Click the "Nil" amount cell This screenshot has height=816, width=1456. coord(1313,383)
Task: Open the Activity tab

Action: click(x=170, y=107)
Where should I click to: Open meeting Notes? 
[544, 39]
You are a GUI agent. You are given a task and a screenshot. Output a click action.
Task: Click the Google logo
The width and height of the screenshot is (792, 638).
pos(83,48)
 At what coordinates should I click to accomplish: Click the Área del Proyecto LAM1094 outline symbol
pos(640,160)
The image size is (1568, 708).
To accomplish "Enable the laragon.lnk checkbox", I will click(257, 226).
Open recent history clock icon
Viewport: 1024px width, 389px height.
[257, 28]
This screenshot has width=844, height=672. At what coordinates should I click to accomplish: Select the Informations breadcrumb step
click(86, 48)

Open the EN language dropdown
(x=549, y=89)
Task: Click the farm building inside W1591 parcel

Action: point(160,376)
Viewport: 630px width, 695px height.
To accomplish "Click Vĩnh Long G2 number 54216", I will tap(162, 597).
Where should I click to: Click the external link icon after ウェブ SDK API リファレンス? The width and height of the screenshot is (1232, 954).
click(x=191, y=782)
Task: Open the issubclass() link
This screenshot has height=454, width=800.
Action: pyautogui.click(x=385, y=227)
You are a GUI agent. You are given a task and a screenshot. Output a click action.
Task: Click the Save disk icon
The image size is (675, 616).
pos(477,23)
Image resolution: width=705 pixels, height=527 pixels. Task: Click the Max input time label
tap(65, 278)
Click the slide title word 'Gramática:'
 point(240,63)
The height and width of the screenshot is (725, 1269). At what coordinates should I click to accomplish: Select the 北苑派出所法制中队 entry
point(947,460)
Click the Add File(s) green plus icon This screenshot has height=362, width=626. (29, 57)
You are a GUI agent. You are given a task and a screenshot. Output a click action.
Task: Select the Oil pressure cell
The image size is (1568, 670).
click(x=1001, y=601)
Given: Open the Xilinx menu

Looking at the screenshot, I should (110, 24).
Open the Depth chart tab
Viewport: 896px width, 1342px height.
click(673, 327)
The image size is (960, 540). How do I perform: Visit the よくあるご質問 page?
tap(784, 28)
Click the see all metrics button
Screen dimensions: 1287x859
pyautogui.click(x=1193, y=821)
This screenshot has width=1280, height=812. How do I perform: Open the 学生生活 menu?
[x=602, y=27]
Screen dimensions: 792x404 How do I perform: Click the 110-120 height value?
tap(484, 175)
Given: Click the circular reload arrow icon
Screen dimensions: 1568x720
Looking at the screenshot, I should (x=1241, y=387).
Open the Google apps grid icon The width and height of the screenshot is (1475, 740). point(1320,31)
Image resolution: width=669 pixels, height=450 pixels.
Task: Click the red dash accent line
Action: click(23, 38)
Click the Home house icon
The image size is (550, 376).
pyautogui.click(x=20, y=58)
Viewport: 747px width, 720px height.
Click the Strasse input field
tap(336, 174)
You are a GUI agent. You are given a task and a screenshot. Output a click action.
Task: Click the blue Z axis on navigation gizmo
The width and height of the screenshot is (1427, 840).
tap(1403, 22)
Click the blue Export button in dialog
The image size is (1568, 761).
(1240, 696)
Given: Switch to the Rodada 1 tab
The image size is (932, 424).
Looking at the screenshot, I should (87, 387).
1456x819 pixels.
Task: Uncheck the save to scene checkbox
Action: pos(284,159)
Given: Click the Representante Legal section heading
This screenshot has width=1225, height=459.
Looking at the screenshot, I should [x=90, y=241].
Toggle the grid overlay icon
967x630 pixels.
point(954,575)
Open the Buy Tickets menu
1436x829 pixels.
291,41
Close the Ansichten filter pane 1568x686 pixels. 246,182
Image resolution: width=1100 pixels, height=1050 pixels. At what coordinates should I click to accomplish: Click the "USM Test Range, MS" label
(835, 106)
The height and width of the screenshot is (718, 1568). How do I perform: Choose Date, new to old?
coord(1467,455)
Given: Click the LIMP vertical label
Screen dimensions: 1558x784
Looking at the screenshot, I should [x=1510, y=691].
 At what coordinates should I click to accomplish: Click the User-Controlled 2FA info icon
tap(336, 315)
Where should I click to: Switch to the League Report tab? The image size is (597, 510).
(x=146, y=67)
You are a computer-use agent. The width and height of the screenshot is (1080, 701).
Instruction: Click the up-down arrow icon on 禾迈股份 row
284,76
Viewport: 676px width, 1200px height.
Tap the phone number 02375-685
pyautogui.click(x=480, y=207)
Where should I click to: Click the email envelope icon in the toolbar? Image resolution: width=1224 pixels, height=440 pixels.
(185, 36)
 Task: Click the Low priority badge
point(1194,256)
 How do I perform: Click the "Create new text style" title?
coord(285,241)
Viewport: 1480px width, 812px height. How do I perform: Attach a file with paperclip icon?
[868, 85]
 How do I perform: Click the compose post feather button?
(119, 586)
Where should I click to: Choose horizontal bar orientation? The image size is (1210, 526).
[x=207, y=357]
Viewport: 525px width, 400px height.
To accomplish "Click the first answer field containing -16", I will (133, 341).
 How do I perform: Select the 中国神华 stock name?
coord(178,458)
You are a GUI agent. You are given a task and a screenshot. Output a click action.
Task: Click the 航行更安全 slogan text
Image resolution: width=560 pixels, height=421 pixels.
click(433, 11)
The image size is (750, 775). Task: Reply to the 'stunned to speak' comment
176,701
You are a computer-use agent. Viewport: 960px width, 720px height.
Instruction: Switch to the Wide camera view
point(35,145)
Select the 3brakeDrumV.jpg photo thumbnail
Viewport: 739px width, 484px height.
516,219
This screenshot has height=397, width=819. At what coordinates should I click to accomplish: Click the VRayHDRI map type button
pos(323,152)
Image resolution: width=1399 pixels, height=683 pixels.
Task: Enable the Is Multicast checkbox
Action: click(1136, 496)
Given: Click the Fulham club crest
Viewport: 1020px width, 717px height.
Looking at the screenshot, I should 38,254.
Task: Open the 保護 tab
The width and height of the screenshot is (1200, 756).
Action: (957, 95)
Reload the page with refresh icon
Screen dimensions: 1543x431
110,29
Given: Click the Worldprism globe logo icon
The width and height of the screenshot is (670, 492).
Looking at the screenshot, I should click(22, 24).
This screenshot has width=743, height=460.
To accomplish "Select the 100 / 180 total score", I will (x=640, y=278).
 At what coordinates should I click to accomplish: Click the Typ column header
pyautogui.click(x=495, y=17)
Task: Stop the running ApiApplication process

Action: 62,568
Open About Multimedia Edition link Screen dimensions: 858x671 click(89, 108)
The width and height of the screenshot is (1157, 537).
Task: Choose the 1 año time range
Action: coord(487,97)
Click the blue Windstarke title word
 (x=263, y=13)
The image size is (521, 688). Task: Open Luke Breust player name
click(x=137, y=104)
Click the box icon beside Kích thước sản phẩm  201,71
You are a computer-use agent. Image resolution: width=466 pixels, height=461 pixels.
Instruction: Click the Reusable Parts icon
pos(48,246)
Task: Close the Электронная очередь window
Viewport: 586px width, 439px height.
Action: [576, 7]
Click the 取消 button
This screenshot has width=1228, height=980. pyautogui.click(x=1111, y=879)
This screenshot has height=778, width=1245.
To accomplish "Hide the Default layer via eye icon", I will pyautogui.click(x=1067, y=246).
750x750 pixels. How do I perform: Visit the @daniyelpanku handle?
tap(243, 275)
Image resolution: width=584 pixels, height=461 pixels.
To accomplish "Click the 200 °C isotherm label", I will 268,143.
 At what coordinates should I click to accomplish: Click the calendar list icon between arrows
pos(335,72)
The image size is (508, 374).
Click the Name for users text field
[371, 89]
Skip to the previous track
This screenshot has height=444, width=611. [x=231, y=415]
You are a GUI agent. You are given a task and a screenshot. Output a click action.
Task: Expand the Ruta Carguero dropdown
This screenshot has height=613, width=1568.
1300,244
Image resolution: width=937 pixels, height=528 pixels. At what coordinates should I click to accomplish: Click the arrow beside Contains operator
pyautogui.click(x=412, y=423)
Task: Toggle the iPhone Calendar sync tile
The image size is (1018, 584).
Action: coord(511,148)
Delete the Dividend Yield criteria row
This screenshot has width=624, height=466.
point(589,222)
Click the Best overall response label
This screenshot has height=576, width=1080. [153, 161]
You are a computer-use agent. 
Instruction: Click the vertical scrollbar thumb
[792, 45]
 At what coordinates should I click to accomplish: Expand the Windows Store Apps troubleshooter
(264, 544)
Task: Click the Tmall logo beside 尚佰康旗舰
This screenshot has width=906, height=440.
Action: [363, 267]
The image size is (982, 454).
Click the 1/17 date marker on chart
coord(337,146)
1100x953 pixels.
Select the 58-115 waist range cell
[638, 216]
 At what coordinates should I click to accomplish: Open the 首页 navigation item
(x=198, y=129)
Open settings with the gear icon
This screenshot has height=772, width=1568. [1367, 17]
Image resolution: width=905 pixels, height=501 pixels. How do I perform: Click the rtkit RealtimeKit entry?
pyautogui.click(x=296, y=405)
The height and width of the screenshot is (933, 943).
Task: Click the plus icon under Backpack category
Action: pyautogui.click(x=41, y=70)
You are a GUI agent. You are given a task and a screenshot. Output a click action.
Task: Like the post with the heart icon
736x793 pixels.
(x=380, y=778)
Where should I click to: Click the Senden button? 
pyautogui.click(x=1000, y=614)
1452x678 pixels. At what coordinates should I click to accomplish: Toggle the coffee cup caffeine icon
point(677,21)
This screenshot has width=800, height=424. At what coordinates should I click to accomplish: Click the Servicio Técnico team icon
☆ ☆ ☆ ☆
• [Directions for this task] Write out exactly the lines that fall from the line with "You are a computer-use agent. The" to the line with "Viewport: 525px width, 400px height." in the records above, keeping both ends.

• [Answer to this problem]
You are a computer-use agent. The width and height of the screenshot is (1080, 701).
Instruction: Click the up-down arrow icon on 禾迈股份 row
284,76
Viewport: 676px width, 1200px height.
Tap the phone number 02375-685
pyautogui.click(x=480, y=207)
Where should I click to: Click the email envelope icon in the toolbar? Image resolution: width=1224 pixels, height=440 pixels.
(185, 36)
 Task: Click the Low priority badge
point(1194,256)
 How do I perform: Click the "Create new text style" title?
coord(285,241)
Viewport: 1480px width, 812px height. How do I perform: Attach a file with paperclip icon?
[868, 85]
 How do I perform: Click the compose post feather button?
(119, 586)
Where should I click to: Choose horizontal bar orientation? The image size is (1210, 526).
[x=207, y=357]
Viewport: 525px width, 400px height.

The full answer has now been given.